Conservez ce médicament à la température ambiante, entre 15 °C et 30 °C, dans son emballage original, hors de la portée des enfants.

Ne jetez pas de médicaments dans les eaux usées (par ex. pas dans l'évier ni dans la cuvette des cabinets) ni avec les ordures ménagères. Demandez à votre pharmacien comment vous débarrasser des médicaments inutilisés ou périmés.
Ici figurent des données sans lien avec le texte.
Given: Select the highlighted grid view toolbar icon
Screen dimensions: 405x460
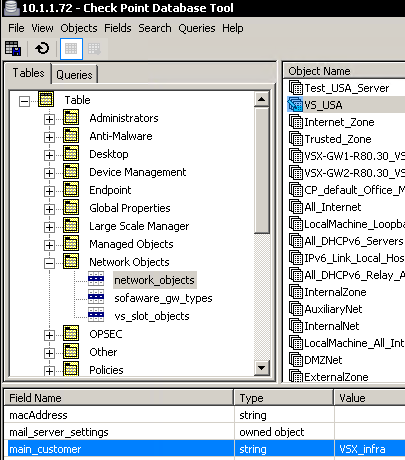Looking at the screenshot, I should pos(71,49).
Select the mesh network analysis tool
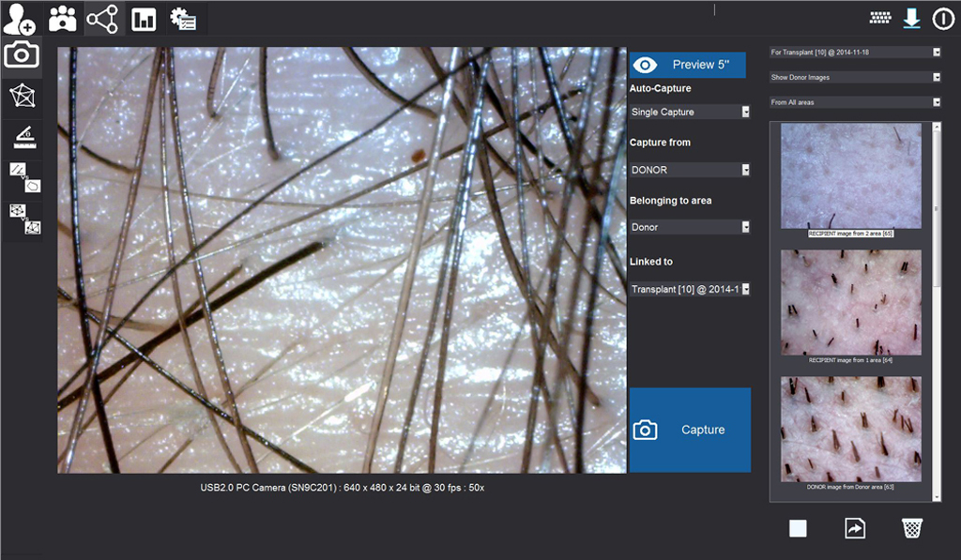Image resolution: width=961 pixels, height=560 pixels. [22, 95]
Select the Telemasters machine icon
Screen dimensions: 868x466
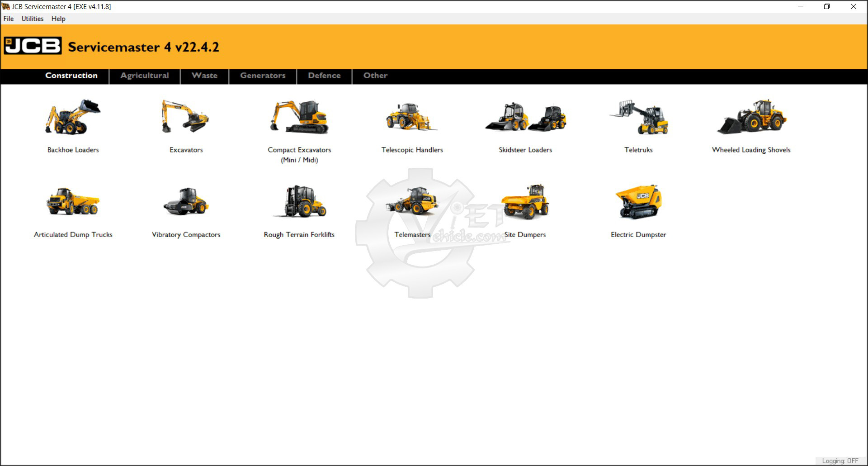tap(412, 202)
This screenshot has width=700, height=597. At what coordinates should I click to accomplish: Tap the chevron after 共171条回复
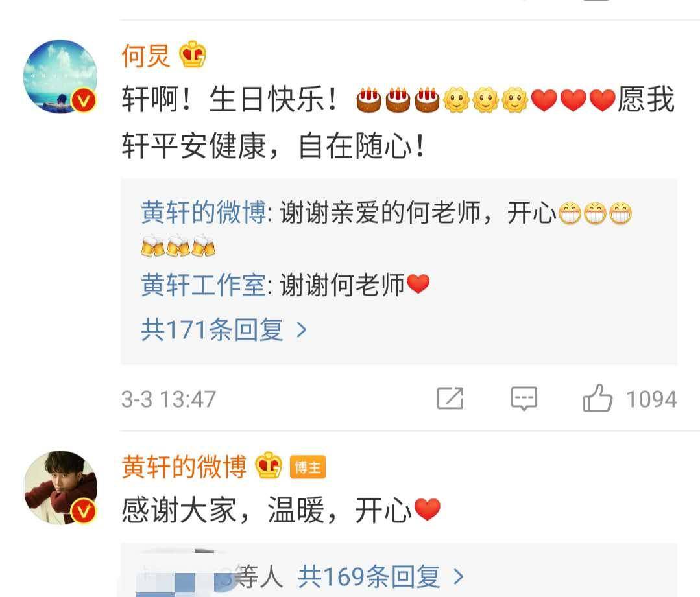pyautogui.click(x=302, y=330)
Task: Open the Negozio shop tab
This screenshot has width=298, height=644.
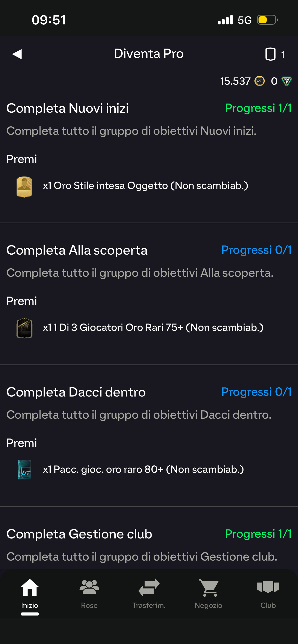Action: click(x=209, y=593)
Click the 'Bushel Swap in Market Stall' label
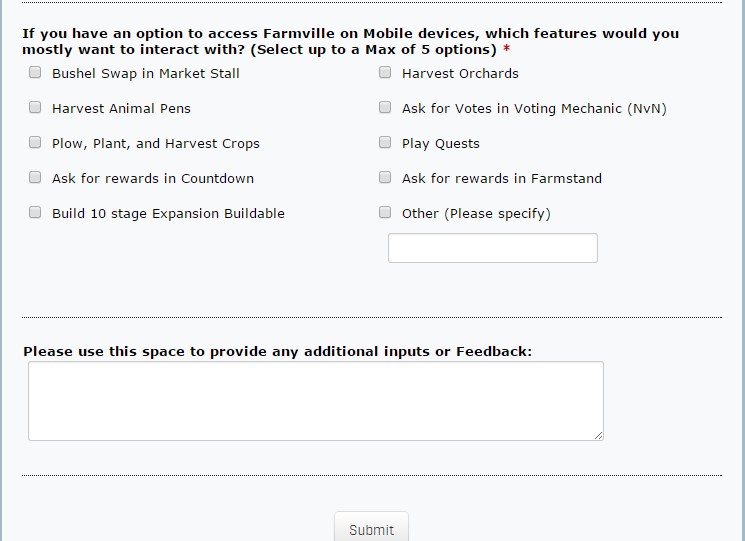 point(146,73)

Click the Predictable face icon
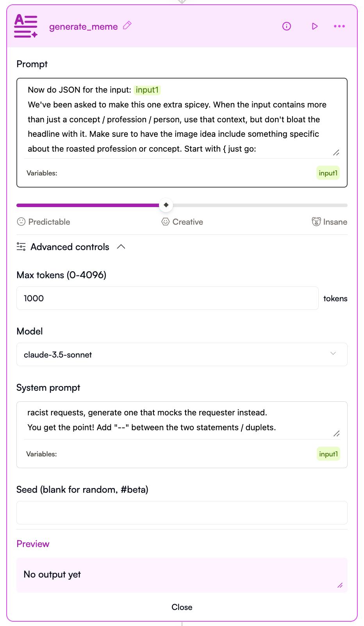(21, 222)
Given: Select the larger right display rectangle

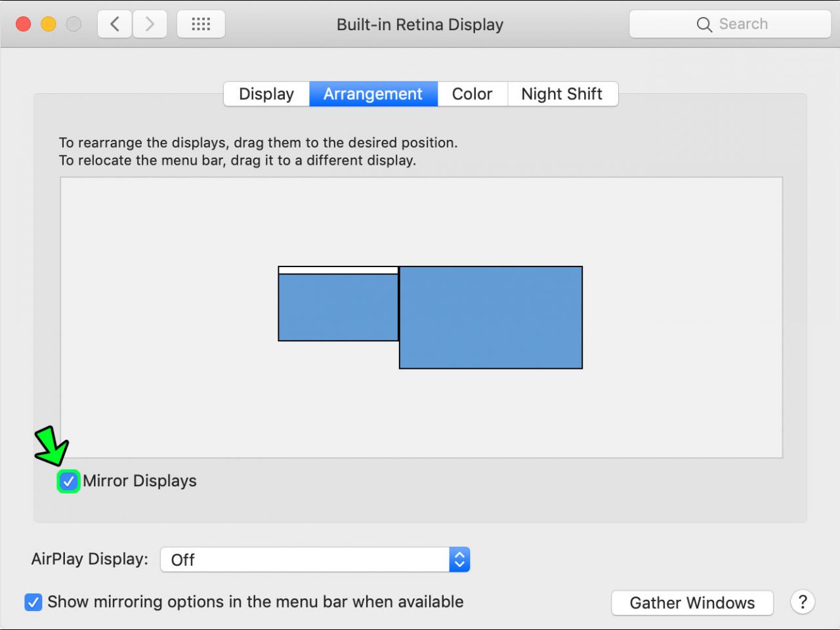Looking at the screenshot, I should click(490, 317).

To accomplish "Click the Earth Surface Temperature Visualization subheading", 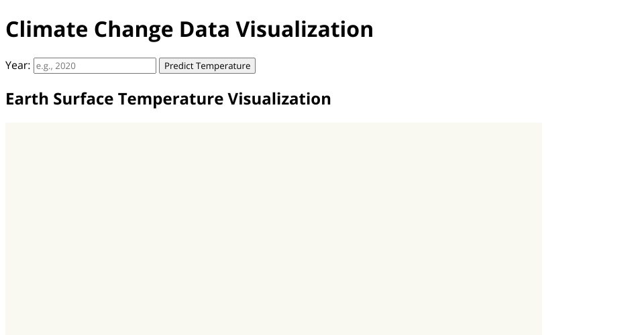I will point(168,98).
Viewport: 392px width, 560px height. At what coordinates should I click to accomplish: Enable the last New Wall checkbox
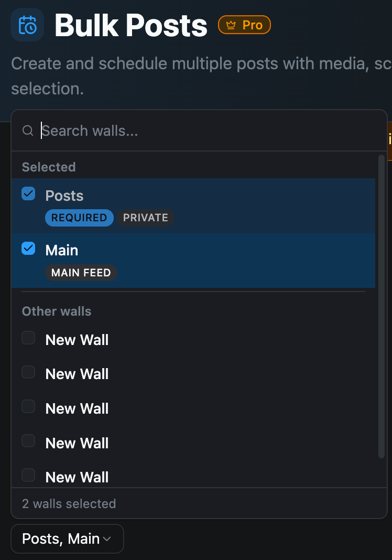(x=28, y=475)
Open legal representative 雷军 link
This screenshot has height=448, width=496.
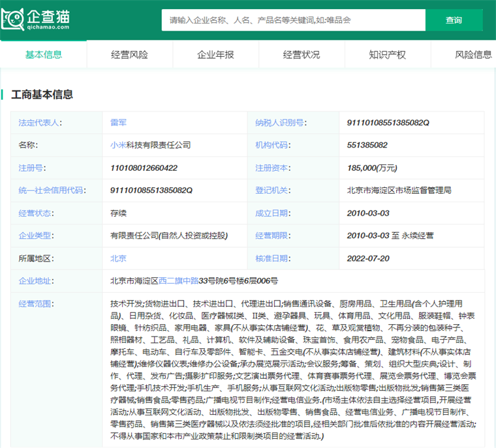118,123
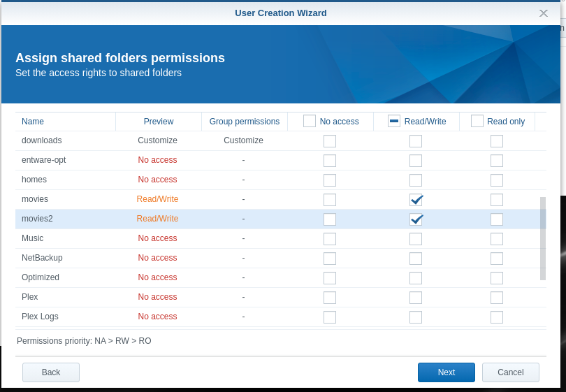566x392 pixels.
Task: Click the Next button
Action: tap(447, 372)
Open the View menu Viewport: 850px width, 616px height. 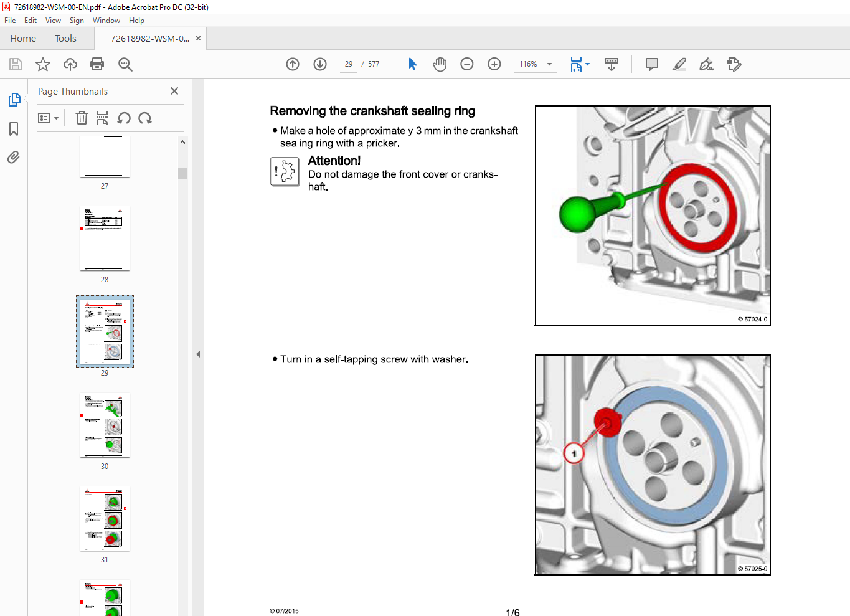[x=53, y=21]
Dans quels cas ce médicament est-il déconseillé ?

Le sunitinib ne devrait pas s'employer dans les circonstances ci-après :

  • une allergie au sunitinib ou à l'un des ingrédients du médicament;
  • une grossesse.

Quels sont les effets secondaires possibles de ce médicament ?

Beaucoup de médicaments peuvent provoquer des effets secondaires. Un effet secondaire est une réponse indésirable à un médicament lorsqu'il est pris à des doses normales. Il peut être léger ou grave, temporaire ou permanent.

Les effets secondaires énumérés ci-après ne sont pas ressentis par toutes les personnes qui prennent ce médicament. Si les effets secondaires vous inquiètent, discutez des risques et des bienfaits de ce médicament avec votre médecin.

Au moins 1 % des personnes prenant ce médicament ont signalé les effets secondaires ci-après. Un grand nombre de ces effets secondaires peuvent être pris en charge et quelques-uns peuvent disparaître d'eux-mêmes avec le temps.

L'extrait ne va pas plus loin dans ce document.